System went read-only after inactivity | BTRFS |

Earlier today my system went read-only, which from my experience is not a good thing. I shutdown my laptop and went into rescue mode in a USB to check the errors, I got these from typing btrfs check /dev/sdb4

[1/7] checking root items
[2/7] checking extents
ref mismatch on [10116931584 36864] extent item 4194305, found 1
ERROR: errors found in extent allocation tree or chunk allocation
[3/7] checking free space tree
[4/7] checking fs roots
[5/7] checking only csums items (without verifying data]
[6/7] checking root refs
[7/7] checking quota groups skipped (not enabled on this FS)
found 16488804352 bytes used, error(s) found
total csum bytes: 15410108
total tree bytes: 575078400
total fs tree bytes 526319616
total extent tree bytes: 26918912
btree space waste bytes: 118175279
file data blocks allocated: 54143864832
  referenced 22470471680

This is a new solid state drive by the way (bought it two months ago) which is what’s confusing me the most!

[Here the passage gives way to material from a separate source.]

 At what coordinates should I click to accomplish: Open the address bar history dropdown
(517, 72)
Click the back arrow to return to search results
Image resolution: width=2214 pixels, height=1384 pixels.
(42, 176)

$ printf ā€˜%x\n%x\n%x\n%x\n%x\n’ 4194305
400001

extent items essentially never fall on a boundary that’s off by 1 byte. This is evidence of a bitflip and generically suggests bad RAM. But it could be power supply, cooling, overclocking the CPU.

So if any of those things sound suspicious, like you’re playing games and overclocking the CPU (super common) reset that back to a proper default.

Here’s what I’d like to see:

Boot from the USB stick, and try to mount the drive normally:

mount /dev/sdb4 /mnt
umount /dev/sdb4 /mnt
mount -o ro,rescue=all /dev/sdb4 /mnt
journalctl -k -o short-monotonic --no-hostname > dmesg0.txt

post dmesg0.txt somewhere for us to download, I’d like to see what the kernel says about any issues mounting this file system.

1 Like

Next, you will also need to run some memory testers to confirm/deny this is a memory problem. If you were overclocking a lot, well you could probably safely assume that’s the problem and not test. But I personally would still test.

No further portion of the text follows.